_Problem requirements_. Wherever the word "code" occurs in the lines below, copy the whole line.

[Records for this exercise — start]

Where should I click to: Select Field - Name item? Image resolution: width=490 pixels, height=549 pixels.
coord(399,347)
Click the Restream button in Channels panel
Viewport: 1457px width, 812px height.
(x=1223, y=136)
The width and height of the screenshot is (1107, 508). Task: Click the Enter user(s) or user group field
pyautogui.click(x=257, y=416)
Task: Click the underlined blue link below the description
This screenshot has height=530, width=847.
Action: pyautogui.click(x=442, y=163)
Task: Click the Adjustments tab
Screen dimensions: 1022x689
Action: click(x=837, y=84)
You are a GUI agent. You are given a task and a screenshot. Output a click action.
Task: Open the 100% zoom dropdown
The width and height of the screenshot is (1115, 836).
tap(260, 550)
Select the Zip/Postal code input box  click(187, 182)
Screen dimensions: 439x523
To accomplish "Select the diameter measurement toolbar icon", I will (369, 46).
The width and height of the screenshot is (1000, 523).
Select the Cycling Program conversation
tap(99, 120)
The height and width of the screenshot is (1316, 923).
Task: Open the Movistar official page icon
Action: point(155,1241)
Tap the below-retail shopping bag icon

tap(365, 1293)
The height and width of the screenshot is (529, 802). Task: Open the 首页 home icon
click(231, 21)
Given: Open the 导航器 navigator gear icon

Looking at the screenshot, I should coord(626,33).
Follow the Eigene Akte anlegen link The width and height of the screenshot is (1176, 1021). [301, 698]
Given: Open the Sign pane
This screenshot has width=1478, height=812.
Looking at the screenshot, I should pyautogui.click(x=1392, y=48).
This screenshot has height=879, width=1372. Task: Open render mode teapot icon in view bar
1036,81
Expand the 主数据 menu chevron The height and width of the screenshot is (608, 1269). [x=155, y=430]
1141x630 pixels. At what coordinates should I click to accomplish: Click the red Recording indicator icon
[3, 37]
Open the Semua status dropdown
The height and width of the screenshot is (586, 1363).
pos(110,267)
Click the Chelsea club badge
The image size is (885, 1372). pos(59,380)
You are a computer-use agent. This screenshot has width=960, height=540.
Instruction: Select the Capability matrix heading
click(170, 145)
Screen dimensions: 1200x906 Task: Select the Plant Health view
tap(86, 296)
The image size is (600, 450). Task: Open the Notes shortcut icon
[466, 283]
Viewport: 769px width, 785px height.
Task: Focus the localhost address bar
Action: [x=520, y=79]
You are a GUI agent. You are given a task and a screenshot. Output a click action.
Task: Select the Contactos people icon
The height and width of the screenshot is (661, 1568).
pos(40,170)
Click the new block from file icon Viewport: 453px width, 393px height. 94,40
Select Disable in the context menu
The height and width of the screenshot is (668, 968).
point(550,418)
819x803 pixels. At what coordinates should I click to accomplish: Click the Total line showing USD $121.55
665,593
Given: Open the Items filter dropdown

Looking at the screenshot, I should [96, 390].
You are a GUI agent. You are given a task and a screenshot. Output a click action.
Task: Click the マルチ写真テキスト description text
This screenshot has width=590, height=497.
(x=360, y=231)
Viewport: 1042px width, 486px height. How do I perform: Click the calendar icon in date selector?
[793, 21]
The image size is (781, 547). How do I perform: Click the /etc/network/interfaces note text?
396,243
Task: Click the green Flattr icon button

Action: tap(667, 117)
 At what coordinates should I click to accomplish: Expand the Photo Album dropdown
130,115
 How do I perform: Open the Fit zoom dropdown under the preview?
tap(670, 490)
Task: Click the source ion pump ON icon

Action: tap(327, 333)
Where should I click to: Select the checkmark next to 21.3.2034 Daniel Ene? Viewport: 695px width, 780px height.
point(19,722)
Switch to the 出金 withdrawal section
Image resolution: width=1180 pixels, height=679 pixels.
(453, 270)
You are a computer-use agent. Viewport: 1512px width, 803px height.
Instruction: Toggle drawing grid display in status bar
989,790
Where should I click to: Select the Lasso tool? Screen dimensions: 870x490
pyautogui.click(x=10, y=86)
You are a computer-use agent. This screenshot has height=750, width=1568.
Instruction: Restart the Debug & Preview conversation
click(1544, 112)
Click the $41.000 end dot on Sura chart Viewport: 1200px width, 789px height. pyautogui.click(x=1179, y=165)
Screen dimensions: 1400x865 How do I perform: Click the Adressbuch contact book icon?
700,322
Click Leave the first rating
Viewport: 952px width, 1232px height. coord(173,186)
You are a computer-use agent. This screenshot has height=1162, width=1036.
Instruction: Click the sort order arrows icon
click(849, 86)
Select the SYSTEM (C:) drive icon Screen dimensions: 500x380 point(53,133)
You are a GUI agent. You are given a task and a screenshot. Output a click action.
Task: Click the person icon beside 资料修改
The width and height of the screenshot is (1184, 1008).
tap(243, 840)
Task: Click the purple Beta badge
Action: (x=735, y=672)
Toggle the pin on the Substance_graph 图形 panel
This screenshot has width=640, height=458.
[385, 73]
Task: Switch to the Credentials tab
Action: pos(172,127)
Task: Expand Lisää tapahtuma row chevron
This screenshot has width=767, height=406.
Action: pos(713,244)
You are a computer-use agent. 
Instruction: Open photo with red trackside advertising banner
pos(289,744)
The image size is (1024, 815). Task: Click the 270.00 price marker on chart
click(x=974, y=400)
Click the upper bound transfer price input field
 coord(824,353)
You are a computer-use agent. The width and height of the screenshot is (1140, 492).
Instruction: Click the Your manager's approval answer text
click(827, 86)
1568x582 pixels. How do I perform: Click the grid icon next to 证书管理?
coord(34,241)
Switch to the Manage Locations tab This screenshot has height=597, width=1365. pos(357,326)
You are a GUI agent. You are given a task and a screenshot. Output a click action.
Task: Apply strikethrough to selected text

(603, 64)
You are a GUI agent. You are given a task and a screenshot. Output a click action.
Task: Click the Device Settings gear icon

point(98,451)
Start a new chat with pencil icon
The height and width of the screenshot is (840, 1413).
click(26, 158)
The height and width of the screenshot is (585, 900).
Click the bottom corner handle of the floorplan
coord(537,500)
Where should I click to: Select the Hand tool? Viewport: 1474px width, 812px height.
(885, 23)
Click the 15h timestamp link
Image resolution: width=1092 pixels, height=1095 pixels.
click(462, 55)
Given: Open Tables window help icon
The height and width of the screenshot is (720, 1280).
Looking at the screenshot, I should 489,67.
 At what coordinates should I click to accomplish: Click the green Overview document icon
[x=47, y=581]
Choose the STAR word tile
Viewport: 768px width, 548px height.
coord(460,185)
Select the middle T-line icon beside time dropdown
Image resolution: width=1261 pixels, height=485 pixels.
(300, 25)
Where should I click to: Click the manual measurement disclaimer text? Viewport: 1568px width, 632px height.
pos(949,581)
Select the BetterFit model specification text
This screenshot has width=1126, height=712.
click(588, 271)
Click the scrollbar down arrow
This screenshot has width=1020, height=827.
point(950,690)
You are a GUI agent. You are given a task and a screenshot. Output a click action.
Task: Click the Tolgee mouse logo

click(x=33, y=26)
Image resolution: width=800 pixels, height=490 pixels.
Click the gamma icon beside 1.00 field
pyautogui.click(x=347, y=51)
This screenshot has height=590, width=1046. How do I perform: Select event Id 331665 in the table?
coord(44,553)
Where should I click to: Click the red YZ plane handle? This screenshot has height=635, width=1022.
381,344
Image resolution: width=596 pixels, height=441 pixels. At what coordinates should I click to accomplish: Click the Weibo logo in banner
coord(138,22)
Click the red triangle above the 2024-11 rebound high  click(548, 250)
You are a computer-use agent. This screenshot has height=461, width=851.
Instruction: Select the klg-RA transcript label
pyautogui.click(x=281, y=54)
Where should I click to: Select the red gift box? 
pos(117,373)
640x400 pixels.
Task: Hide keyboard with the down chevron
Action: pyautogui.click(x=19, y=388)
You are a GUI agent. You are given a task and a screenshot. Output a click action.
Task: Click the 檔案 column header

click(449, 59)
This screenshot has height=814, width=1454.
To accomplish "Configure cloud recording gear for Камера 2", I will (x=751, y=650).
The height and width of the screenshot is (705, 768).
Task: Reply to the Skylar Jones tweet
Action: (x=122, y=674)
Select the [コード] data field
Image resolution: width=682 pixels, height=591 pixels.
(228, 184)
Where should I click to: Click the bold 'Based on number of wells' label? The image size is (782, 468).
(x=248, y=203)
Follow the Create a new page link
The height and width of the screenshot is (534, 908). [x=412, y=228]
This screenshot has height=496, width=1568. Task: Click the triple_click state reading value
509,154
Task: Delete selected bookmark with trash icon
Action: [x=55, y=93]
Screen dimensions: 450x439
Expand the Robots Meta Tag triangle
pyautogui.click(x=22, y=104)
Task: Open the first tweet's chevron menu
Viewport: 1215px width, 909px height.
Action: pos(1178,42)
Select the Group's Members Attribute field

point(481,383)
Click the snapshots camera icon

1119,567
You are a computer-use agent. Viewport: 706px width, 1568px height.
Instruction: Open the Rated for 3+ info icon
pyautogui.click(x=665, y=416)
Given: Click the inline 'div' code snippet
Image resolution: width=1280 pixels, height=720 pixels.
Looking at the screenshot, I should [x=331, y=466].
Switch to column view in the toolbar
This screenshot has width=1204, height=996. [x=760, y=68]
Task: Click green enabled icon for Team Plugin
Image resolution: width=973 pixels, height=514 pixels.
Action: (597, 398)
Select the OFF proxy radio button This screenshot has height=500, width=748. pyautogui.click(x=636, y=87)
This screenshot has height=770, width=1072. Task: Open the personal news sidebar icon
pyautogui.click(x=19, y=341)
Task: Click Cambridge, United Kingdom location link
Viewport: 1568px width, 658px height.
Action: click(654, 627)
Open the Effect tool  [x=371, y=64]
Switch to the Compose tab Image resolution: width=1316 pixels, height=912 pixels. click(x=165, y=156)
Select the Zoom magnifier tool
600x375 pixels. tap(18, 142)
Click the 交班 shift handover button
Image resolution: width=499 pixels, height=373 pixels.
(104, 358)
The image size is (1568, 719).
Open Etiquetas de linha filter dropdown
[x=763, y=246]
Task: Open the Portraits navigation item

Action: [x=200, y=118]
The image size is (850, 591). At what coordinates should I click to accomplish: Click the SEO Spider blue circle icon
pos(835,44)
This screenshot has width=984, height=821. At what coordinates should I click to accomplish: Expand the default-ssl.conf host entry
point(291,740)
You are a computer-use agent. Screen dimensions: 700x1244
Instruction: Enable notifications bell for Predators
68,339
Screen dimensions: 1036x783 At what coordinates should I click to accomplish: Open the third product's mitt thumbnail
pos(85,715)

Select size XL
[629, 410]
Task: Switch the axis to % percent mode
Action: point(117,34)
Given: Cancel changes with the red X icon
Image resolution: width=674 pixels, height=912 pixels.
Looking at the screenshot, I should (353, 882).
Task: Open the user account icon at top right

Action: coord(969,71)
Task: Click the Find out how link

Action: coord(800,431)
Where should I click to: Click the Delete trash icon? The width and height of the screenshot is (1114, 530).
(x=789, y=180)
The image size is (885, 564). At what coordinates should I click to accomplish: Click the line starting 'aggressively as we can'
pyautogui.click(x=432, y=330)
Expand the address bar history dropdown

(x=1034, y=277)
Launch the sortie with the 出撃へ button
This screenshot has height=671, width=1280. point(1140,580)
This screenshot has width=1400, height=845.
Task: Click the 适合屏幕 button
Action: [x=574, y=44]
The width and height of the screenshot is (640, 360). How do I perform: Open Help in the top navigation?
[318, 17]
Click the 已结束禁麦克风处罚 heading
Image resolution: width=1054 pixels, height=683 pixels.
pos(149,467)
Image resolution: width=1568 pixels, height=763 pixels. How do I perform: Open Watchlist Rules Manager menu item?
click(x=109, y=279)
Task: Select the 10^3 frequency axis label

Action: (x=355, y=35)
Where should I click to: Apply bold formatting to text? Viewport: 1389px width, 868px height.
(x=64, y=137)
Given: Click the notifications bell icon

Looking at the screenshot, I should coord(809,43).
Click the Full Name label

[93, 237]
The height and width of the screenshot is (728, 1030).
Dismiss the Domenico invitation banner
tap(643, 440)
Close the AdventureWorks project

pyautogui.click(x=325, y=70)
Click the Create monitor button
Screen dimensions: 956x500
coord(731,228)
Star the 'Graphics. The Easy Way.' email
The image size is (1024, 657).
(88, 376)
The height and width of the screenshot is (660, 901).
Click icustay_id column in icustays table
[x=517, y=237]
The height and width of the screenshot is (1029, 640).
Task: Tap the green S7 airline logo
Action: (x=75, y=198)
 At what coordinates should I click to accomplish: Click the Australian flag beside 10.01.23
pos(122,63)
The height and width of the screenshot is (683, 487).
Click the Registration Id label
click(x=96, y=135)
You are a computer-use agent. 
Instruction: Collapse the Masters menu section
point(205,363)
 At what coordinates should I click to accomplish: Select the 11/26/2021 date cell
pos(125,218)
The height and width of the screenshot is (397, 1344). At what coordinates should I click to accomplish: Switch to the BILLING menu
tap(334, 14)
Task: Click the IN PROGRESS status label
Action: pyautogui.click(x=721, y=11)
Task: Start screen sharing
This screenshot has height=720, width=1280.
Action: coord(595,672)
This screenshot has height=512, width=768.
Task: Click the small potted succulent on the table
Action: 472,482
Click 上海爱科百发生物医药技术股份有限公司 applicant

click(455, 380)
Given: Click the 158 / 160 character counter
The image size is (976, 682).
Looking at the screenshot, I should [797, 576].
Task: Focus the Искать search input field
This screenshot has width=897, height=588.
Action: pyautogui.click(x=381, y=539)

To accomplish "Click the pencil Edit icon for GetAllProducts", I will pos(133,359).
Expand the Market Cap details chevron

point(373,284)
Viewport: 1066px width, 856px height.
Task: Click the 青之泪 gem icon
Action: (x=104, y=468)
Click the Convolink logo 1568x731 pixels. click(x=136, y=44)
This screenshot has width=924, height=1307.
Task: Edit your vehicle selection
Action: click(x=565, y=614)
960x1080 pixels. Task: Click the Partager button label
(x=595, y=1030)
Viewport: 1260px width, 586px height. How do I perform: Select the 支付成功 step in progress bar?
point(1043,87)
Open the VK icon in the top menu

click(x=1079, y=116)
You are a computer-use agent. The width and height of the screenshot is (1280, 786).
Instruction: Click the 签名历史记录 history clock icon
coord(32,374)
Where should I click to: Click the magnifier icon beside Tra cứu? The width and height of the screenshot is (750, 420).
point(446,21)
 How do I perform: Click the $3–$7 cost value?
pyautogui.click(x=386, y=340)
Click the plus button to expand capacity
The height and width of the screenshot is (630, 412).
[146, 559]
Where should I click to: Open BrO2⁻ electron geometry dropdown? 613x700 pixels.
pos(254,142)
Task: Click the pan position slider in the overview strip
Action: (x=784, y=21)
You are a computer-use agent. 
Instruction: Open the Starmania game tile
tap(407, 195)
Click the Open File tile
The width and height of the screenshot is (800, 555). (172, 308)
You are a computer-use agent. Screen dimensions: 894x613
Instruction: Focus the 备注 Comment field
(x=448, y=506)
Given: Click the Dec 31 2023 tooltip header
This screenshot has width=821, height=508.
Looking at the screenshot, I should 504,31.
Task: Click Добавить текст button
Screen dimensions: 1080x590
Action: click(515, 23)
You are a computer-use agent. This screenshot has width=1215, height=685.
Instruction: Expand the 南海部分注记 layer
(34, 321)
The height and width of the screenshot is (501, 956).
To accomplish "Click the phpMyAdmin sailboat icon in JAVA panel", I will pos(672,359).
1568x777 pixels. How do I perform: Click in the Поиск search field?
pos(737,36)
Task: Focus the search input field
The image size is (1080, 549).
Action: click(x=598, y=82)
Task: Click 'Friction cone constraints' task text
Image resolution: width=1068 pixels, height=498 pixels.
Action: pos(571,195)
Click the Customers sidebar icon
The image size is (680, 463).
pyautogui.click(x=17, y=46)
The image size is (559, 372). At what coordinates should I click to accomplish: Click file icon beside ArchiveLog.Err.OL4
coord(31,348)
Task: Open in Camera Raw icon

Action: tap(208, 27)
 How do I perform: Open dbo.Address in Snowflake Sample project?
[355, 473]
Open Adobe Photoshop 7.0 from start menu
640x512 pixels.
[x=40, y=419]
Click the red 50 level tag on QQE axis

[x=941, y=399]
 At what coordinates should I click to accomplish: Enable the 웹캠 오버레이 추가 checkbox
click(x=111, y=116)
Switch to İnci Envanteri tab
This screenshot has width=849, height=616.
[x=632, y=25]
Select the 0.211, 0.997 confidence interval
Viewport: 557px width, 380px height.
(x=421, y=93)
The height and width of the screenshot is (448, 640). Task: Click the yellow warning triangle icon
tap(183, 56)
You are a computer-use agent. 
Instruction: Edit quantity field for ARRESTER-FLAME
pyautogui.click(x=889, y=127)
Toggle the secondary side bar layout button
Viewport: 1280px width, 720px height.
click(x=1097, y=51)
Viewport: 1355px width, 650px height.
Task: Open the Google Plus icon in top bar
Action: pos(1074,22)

[Records for this exercise — finish]

_Task response_.
Select the Zip/Postal code input box  click(187, 182)
Given: Click the inline 'div' code snippet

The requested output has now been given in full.